## Data section
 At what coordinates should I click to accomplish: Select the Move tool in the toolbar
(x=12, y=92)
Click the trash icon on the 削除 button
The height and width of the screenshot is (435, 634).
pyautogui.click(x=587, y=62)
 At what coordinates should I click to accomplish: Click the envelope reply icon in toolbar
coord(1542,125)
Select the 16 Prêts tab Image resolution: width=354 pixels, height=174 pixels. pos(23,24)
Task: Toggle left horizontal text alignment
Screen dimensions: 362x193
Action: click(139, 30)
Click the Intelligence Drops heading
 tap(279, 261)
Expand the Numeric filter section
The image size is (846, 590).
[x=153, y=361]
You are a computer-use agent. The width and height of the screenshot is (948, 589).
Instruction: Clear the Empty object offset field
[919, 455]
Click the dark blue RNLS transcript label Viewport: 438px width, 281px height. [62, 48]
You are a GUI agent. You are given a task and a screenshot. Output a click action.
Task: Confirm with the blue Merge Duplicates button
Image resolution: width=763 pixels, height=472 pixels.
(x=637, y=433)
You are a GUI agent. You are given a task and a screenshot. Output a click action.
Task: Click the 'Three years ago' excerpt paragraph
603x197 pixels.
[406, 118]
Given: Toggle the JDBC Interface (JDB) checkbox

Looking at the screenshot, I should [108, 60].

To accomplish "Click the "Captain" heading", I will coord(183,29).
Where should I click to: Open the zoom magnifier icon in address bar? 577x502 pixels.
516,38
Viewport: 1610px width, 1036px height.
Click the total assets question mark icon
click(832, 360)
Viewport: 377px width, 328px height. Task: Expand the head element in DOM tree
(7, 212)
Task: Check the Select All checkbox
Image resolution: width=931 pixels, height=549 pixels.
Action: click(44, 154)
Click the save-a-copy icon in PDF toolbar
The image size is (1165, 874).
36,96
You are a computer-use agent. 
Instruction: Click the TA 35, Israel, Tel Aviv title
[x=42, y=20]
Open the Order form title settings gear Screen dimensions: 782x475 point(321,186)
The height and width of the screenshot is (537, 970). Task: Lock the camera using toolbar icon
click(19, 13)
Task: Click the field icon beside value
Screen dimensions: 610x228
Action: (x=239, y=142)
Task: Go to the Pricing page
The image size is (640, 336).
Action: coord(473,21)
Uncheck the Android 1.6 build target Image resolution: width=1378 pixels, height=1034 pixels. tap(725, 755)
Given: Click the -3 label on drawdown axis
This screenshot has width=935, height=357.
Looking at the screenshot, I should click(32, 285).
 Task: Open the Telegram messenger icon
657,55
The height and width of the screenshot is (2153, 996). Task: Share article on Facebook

## Problem description
Write out the lines of the listing above exactly as they appear, from the first to the last.

## Worked solution
 At what coordinates should I click to accomplish: Select the Move tool in the toolbar
(x=12, y=92)
Click the trash icon on the 削除 button
The height and width of the screenshot is (435, 634).
pyautogui.click(x=587, y=62)
 At what coordinates should I click to accomplish: Click the envelope reply icon in toolbar
coord(1542,125)
Select the 16 Prêts tab Image resolution: width=354 pixels, height=174 pixels. pos(23,24)
Task: Toggle left horizontal text alignment
Screen dimensions: 362x193
Action: click(139, 30)
Click the Intelligence Drops heading
 tap(279, 261)
Expand the Numeric filter section
The image size is (846, 590).
[x=153, y=361]
You are a computer-use agent. The width and height of the screenshot is (948, 589).
Instruction: Clear the Empty object offset field
[919, 455]
Click the dark blue RNLS transcript label Viewport: 438px width, 281px height. [62, 48]
You are a GUI agent. You are given a task and a screenshot. Output a click action.
Task: Confirm with the blue Merge Duplicates button
Image resolution: width=763 pixels, height=472 pixels.
(x=637, y=433)
You are a GUI agent. You are given a task and a screenshot. Output a click action.
Task: Click the 'Three years ago' excerpt paragraph
603x197 pixels.
[406, 118]
Given: Toggle the JDBC Interface (JDB) checkbox

Looking at the screenshot, I should [108, 60].

To accomplish "Click the "Captain" heading", I will coord(183,29).
Where should I click to: Open the zoom magnifier icon in address bar? 577x502 pixels.
516,38
Viewport: 1610px width, 1036px height.
Click the total assets question mark icon
click(832, 360)
Viewport: 377px width, 328px height. Task: Expand the head element in DOM tree
(7, 212)
Task: Check the Select All checkbox
Image resolution: width=931 pixels, height=549 pixels.
Action: click(44, 154)
Click the save-a-copy icon in PDF toolbar
The image size is (1165, 874).
36,96
You are a computer-use agent. 
Instruction: Click the TA 35, Israel, Tel Aviv title
[x=42, y=20]
Open the Order form title settings gear Screen dimensions: 782x475 point(321,186)
The height and width of the screenshot is (537, 970). Task: Lock the camera using toolbar icon
click(19, 13)
Task: Click the field icon beside value
Screen dimensions: 610x228
Action: (x=239, y=142)
Task: Go to the Pricing page
The image size is (640, 336).
Action: coord(473,21)
Uncheck the Android 1.6 build target Image resolution: width=1378 pixels, height=1034 pixels. tap(725, 755)
Given: Click the -3 label on drawdown axis
This screenshot has width=935, height=357.
Looking at the screenshot, I should click(32, 285).
 Task: Open the Telegram messenger icon
657,55
The height and width of the screenshot is (2153, 996). Task: Share article on Facebook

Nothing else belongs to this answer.